-- BEGIN Source passage --

I’m conscious that this “admitting” is not that ok on several different points of view. What I mainly feel is about missing a chance to say what I think when someone want to judge me, but it has been a rational choice and I don’t regret it. I don’t feel to have co-operated in the courthouse. I feel worst about the fact that I moved in a very bad way in the circumstances of my arrest. They had pictures, videos, clothes picked up and very detailed witness. Since I understood that prosecutor wanted to have more than 2 years for me, at a certain point I took in consideration this possibility to just say “yes, it’s me” if this could be a chance to make it faster and to have the conditional. So, I did it. I basically feel to have been passive and this is bad enough, but this turn I decided it would be better for me to go out as soon as possible. Simple.

-- END Source passage --
-- BEGIN Data --

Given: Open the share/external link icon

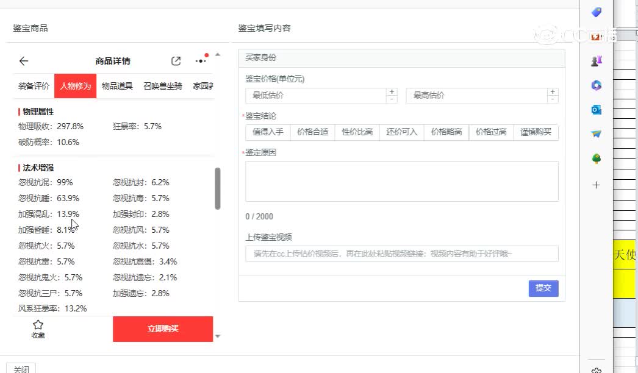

-- END Data --

• What to work on
1 - Copy the passage of the arrest statement from "I’m conscious that" up to and including "as possible. Simple.".
2 - In the arrest statement, what sentence did the prosecutor want?

• Task-by-task results
1 -
I’m conscious that this “admitting” is not that ok on several different points of view. What I mainly feel is about missing a chance to say what I think when someone want to judge me, but it has been a rational choice and I don’t regret it. I don’t feel to have co-operated in the courthouse. I feel worst about the fact that I moved in a very bad way in the circumstances of my arrest. They had pictures, videos, clothes picked up and very detailed witness. Since I understood that prosecutor wanted to have more than 2 years for me, at a certain point I took in consideration this possibility to just say “yes, it’s me” if this could be a chance to make it faster and to have the conditional. So, I did it. I basically feel to have been passive and this is bad enough, but this turn I decided it would be better for me to go out as soon as possible. Simple.

2 - More than 2 years.